Retype every item below word for word, keeping each line as it stands.

○ ○ ○ ○

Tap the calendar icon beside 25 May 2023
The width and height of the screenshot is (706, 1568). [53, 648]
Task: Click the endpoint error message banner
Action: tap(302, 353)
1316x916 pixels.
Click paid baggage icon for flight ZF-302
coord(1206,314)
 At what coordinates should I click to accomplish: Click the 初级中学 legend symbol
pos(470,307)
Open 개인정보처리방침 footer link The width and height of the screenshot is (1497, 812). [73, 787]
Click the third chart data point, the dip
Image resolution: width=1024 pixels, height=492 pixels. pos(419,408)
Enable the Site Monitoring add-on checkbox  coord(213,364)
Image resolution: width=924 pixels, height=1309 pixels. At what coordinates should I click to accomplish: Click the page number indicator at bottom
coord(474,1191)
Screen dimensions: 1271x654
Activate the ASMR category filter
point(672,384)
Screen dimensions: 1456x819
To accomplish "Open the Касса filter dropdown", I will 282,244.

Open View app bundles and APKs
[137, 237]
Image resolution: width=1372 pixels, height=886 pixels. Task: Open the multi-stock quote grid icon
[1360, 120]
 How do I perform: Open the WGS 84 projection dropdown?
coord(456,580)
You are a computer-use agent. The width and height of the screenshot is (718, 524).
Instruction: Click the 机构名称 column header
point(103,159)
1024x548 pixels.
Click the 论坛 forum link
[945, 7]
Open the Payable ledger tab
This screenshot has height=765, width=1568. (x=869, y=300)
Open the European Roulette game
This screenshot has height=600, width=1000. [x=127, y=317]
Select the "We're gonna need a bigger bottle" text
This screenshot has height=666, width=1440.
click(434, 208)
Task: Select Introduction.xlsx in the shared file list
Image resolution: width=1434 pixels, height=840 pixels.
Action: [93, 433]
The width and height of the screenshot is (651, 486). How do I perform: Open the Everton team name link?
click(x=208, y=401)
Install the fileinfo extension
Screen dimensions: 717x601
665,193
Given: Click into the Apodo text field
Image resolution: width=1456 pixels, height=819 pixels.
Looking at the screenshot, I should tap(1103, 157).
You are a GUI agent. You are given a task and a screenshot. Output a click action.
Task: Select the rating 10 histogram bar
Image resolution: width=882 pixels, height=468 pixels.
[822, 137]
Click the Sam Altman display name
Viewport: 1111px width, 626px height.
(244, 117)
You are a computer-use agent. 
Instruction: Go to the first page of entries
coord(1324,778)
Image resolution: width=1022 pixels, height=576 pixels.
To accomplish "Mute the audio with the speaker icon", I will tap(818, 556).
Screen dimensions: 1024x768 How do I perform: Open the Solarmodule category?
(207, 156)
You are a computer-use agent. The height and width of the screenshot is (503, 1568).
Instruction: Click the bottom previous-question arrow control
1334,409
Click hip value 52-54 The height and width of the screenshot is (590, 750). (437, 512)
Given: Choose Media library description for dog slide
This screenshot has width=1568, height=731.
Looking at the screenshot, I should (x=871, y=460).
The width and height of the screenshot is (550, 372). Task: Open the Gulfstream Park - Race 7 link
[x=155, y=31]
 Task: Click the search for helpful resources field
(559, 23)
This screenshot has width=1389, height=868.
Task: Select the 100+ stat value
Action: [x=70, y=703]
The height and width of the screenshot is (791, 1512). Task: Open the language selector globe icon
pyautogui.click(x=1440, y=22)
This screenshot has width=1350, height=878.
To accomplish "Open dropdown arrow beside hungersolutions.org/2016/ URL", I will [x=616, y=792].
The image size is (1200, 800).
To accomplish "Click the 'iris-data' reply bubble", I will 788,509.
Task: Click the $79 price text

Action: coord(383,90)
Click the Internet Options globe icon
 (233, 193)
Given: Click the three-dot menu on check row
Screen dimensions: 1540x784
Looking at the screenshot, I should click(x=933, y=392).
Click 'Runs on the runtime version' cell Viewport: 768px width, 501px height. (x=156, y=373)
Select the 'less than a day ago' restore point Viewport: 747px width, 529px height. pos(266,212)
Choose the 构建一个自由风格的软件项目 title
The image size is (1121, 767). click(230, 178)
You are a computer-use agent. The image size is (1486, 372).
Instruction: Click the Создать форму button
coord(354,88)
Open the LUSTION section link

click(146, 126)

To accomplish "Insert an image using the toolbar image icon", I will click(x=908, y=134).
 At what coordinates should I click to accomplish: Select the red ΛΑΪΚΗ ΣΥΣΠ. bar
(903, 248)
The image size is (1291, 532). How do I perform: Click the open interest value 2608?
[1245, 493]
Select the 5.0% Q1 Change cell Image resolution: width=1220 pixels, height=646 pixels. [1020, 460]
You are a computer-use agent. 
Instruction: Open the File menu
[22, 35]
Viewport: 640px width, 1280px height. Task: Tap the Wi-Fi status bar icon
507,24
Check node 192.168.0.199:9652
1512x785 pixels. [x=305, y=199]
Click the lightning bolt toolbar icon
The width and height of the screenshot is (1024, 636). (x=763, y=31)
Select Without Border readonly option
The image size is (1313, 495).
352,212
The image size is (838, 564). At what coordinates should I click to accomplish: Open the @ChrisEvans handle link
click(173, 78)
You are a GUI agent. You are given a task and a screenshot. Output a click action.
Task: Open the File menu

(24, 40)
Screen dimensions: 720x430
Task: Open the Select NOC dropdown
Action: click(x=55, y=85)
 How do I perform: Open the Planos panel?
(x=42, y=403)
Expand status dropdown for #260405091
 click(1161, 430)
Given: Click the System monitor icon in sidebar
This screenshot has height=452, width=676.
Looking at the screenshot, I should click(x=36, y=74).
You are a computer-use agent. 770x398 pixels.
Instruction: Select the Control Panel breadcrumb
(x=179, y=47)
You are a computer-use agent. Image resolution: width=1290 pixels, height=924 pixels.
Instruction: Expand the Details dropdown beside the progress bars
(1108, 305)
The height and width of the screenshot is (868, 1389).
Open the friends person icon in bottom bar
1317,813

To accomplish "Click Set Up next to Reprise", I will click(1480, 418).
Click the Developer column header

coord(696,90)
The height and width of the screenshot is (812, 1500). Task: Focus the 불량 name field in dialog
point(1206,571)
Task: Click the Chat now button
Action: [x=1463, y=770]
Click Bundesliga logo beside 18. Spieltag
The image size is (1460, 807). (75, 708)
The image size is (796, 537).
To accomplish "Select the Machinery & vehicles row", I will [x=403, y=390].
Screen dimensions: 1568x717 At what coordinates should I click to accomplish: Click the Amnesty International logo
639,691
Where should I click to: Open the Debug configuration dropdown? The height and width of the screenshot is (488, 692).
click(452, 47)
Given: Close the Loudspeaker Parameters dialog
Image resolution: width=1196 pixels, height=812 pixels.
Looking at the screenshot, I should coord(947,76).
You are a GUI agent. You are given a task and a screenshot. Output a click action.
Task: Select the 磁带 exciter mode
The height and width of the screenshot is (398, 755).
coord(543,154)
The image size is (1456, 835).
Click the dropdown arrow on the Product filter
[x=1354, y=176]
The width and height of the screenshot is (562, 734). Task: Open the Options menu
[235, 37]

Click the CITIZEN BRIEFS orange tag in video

○ ○ ○ ○

*Answer below*
Tap the calendar icon beside 25 May 2023
The width and height of the screenshot is (706, 1568). [53, 648]
Task: Click the endpoint error message banner
Action: tap(302, 353)
1316x916 pixels.
Click paid baggage icon for flight ZF-302
coord(1206,314)
 At what coordinates should I click to accomplish: Click the 初级中学 legend symbol
pos(470,307)
Open 개인정보처리방침 footer link The width and height of the screenshot is (1497, 812). [73, 787]
Click the third chart data point, the dip
Image resolution: width=1024 pixels, height=492 pixels. pos(419,408)
Enable the Site Monitoring add-on checkbox  coord(213,364)
Image resolution: width=924 pixels, height=1309 pixels. At what coordinates should I click to accomplish: Click the page number indicator at bottom
coord(474,1191)
Screen dimensions: 1271x654
Activate the ASMR category filter
point(672,384)
Screen dimensions: 1456x819
To accomplish "Open the Касса filter dropdown", I will 282,244.

Open View app bundles and APKs
[137, 237]
Image resolution: width=1372 pixels, height=886 pixels. Task: Open the multi-stock quote grid icon
[1360, 120]
 How do I perform: Open the WGS 84 projection dropdown?
coord(456,580)
You are a computer-use agent. The width and height of the screenshot is (718, 524).
Instruction: Click the 机构名称 column header
point(103,159)
1024x548 pixels.
Click the 论坛 forum link
[945, 7]
Open the Payable ledger tab
This screenshot has height=765, width=1568. (x=869, y=300)
Open the European Roulette game
This screenshot has height=600, width=1000. [x=127, y=317]
Select the "We're gonna need a bigger bottle" text
This screenshot has height=666, width=1440.
click(434, 208)
Task: Select Introduction.xlsx in the shared file list
Image resolution: width=1434 pixels, height=840 pixels.
Action: [93, 433]
The width and height of the screenshot is (651, 486). How do I perform: Open the Everton team name link?
click(x=208, y=401)
Install the fileinfo extension
Screen dimensions: 717x601
665,193
Given: Click into the Apodo text field
Image resolution: width=1456 pixels, height=819 pixels.
Looking at the screenshot, I should tap(1103, 157).
You are a GUI agent. You are given a task and a screenshot. Output a click action.
Task: Select the rating 10 histogram bar
Image resolution: width=882 pixels, height=468 pixels.
[822, 137]
Click the Sam Altman display name
Viewport: 1111px width, 626px height.
(244, 117)
You are a computer-use agent. 
Instruction: Go to the first page of entries
coord(1324,778)
Image resolution: width=1022 pixels, height=576 pixels.
To accomplish "Mute the audio with the speaker icon", I will tap(818, 556).
Screen dimensions: 1024x768 How do I perform: Open the Solarmodule category?
(207, 156)
You are a computer-use agent. The height and width of the screenshot is (503, 1568).
Instruction: Click the bottom previous-question arrow control
1334,409
Click hip value 52-54 The height and width of the screenshot is (590, 750). (437, 512)
Given: Choose Media library description for dog slide
This screenshot has width=1568, height=731.
Looking at the screenshot, I should (x=871, y=460).
The width and height of the screenshot is (550, 372). Task: Open the Gulfstream Park - Race 7 link
[x=155, y=31]
 Task: Click the search for helpful resources field
(559, 23)
This screenshot has width=1389, height=868.
Task: Select the 100+ stat value
Action: [x=70, y=703]
The height and width of the screenshot is (791, 1512). Task: Open the language selector globe icon
pyautogui.click(x=1440, y=22)
This screenshot has width=1350, height=878.
To accomplish "Open dropdown arrow beside hungersolutions.org/2016/ URL", I will [x=616, y=792].
The image size is (1200, 800).
To accomplish "Click the 'iris-data' reply bubble", I will 788,509.
Task: Click the $79 price text

Action: coord(383,90)
Click the Internet Options globe icon
 (233, 193)
Given: Click the three-dot menu on check row
Screen dimensions: 1540x784
Looking at the screenshot, I should click(x=933, y=392).
Click 'Runs on the runtime version' cell Viewport: 768px width, 501px height. (x=156, y=373)
Select the 'less than a day ago' restore point Viewport: 747px width, 529px height. pos(266,212)
Choose the 构建一个自由风格的软件项目 title
The image size is (1121, 767). click(230, 178)
You are a computer-use agent. The image size is (1486, 372).
Instruction: Click the Создать форму button
coord(354,88)
Open the LUSTION section link

click(146, 126)

To accomplish "Insert an image using the toolbar image icon", I will click(x=908, y=134).
 At what coordinates should I click to accomplish: Select the red ΛΑΪΚΗ ΣΥΣΠ. bar
(903, 248)
The image size is (1291, 532). How do I perform: Click the open interest value 2608?
[1245, 493]
Select the 5.0% Q1 Change cell Image resolution: width=1220 pixels, height=646 pixels. [1020, 460]
You are a computer-use agent. 
Instruction: Open the File menu
[22, 35]
Viewport: 640px width, 1280px height. Task: Tap the Wi-Fi status bar icon
507,24
Check node 192.168.0.199:9652
1512x785 pixels. [x=305, y=199]
Click the lightning bolt toolbar icon
The width and height of the screenshot is (1024, 636). (x=763, y=31)
Select Without Border readonly option
The image size is (1313, 495).
352,212
The image size is (838, 564). At what coordinates should I click to accomplish: Open the @ChrisEvans handle link
click(173, 78)
You are a GUI agent. You are given a task and a screenshot. Output a click action.
Task: Open the File menu

(24, 40)
Screen dimensions: 720x430
Task: Open the Select NOC dropdown
Action: click(x=55, y=85)
 How do I perform: Open the Planos panel?
(x=42, y=403)
Expand status dropdown for #260405091
 click(1161, 430)
Given: Click the System monitor icon in sidebar
This screenshot has height=452, width=676.
Looking at the screenshot, I should click(x=36, y=74).
You are a computer-use agent. 770x398 pixels.
Instruction: Select the Control Panel breadcrumb
(x=179, y=47)
You are a computer-use agent. Image resolution: width=1290 pixels, height=924 pixels.
Instruction: Expand the Details dropdown beside the progress bars
(1108, 305)
The height and width of the screenshot is (868, 1389).
Open the friends person icon in bottom bar
1317,813

To accomplish "Click Set Up next to Reprise", I will click(1480, 418).
Click the Developer column header

coord(696,90)
The height and width of the screenshot is (812, 1500). Task: Focus the 불량 name field in dialog
point(1206,571)
Task: Click the Chat now button
Action: [x=1463, y=770]
Click Bundesliga logo beside 18. Spieltag
The image size is (1460, 807). (75, 708)
The image size is (796, 537).
To accomplish "Select the Machinery & vehicles row", I will [x=403, y=390].
Screen dimensions: 1568x717 At what coordinates should I click to accomplish: Click the Amnesty International logo
639,691
Where should I click to: Open the Debug configuration dropdown? The height and width of the screenshot is (488, 692).
click(452, 47)
Given: Close the Loudspeaker Parameters dialog
Image resolution: width=1196 pixels, height=812 pixels.
Looking at the screenshot, I should coord(947,76).
You are a GUI agent. You are given a task and a screenshot. Output a click action.
Task: Select the 磁带 exciter mode
The height and width of the screenshot is (398, 755).
coord(543,154)
The image size is (1456, 835).
Click the dropdown arrow on the Product filter
[x=1354, y=176]
The width and height of the screenshot is (562, 734). Task: Open the Options menu
[235, 37]

Click the CITIZEN BRIEFS orange tag in video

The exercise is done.